**WORK TO COMPLETE**
Restate word for word only the lines from the one with "At what coordinates" through the end of the records; no pictures belong in the copy.

Source records
* * * * *

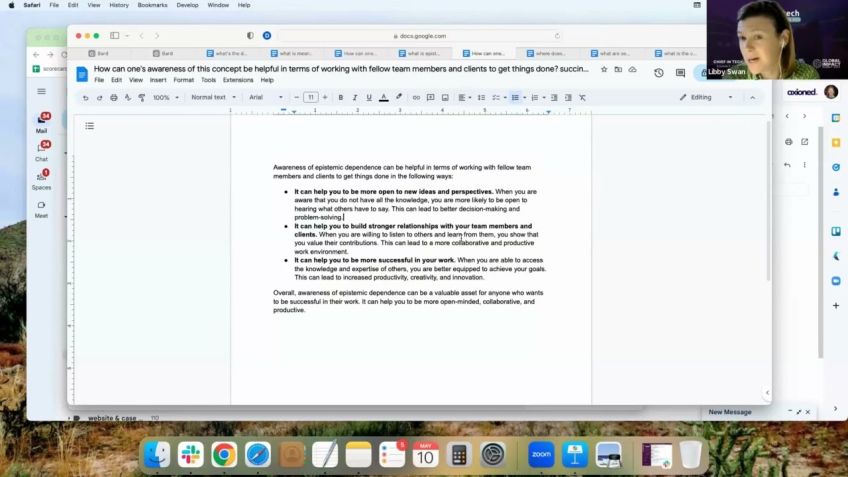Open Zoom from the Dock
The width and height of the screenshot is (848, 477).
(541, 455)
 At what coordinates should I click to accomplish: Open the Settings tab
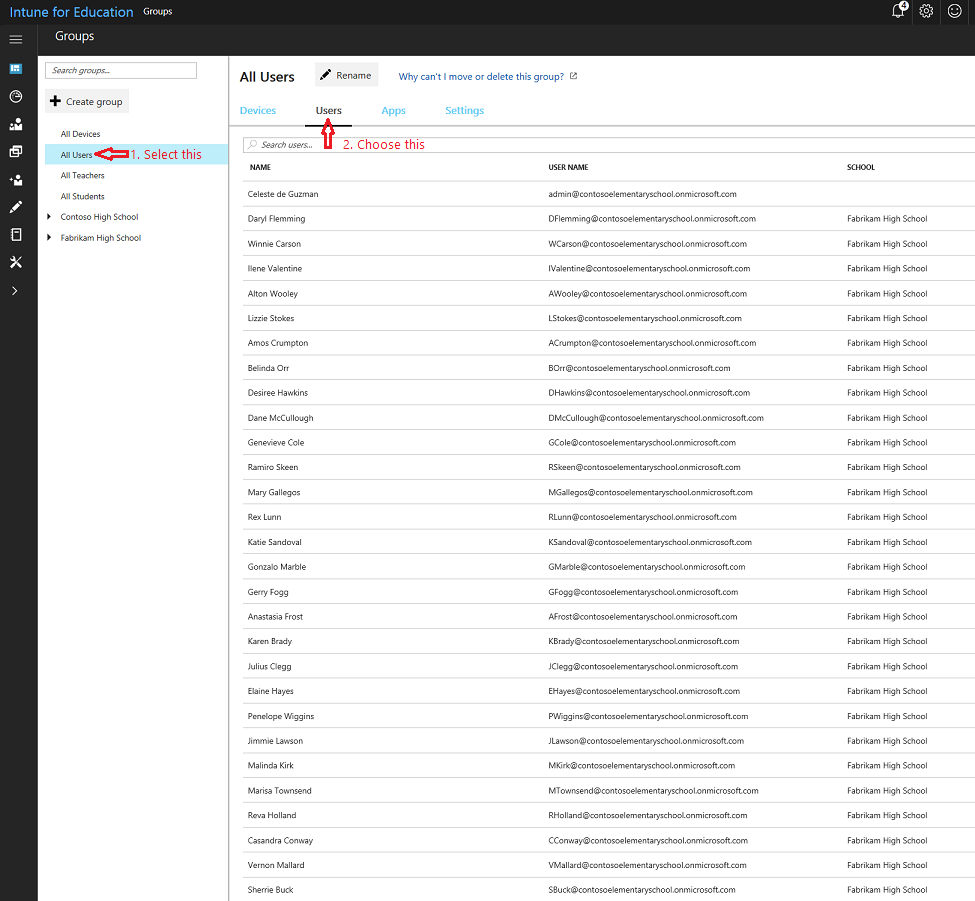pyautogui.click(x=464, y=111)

* * * * *

**RESPONSE TO THE EXERCISE**
 At what coordinates should I click to accomplish: Open the Settings tab
pyautogui.click(x=464, y=111)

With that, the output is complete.